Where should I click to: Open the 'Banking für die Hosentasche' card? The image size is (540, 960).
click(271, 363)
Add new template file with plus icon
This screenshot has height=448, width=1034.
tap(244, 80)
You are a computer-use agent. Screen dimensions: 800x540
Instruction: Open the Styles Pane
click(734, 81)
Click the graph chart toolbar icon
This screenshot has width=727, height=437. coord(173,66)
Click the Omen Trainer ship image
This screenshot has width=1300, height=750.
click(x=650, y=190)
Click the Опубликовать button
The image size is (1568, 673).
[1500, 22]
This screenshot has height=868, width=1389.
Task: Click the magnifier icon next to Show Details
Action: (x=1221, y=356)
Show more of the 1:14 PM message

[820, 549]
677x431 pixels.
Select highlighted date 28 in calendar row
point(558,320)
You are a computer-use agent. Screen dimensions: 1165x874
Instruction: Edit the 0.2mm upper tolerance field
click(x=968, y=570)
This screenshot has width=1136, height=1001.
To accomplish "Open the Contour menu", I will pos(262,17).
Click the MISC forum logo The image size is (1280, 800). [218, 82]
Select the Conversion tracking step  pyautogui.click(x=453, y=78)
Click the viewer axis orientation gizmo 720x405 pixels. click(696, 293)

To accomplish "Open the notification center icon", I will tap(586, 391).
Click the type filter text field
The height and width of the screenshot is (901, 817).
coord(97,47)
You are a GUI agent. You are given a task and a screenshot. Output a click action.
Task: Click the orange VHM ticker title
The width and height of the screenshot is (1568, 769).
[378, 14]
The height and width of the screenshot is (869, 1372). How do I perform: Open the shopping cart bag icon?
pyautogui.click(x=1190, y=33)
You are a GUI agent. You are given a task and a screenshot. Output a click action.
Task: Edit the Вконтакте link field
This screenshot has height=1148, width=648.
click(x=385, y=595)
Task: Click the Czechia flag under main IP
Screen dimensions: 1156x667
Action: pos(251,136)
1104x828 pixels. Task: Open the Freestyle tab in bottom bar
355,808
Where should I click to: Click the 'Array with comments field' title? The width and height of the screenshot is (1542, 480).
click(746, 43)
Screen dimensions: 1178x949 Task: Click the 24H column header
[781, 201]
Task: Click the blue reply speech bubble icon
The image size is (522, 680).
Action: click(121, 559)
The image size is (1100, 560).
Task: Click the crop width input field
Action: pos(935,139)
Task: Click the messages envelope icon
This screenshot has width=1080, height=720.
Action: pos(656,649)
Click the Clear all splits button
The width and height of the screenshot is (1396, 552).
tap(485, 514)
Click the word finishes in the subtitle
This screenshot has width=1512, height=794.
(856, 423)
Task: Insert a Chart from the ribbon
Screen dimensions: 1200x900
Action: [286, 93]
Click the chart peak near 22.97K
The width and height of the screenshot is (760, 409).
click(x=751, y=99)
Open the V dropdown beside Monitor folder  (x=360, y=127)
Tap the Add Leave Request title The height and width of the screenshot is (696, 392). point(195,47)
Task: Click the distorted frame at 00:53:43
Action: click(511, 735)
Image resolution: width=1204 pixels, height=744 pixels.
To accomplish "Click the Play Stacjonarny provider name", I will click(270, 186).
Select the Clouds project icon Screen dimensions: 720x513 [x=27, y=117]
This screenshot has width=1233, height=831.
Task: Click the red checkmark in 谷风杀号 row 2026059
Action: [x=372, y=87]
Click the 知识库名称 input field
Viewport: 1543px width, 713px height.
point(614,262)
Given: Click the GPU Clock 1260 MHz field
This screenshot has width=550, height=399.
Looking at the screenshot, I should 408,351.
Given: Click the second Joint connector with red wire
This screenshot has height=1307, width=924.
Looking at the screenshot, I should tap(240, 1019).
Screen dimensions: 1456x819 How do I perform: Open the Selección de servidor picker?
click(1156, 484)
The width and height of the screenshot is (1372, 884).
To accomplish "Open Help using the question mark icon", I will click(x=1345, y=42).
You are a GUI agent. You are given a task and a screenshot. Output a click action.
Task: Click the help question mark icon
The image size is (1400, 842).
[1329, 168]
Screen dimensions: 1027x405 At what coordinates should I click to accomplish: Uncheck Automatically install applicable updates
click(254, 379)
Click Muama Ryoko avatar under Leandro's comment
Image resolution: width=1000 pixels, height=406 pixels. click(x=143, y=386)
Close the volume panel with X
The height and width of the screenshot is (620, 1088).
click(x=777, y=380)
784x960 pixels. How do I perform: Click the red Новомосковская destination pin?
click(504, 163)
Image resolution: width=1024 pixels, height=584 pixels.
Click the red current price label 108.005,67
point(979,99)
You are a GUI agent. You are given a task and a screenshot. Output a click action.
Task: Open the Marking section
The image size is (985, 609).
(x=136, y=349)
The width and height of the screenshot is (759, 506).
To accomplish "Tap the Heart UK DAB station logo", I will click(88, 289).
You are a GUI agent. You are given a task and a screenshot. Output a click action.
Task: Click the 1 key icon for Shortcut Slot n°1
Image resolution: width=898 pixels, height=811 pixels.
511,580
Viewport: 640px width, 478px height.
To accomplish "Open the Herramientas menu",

### ASSIGNMENT
For the string "logo", return every line of the data where it appears.

### RESPONSE TO THIS EXERCISE
Click the MISC forum logo The image size is (1280, 800). [218, 82]
To accomplish "Tap the Heart UK DAB station logo", I will click(88, 289).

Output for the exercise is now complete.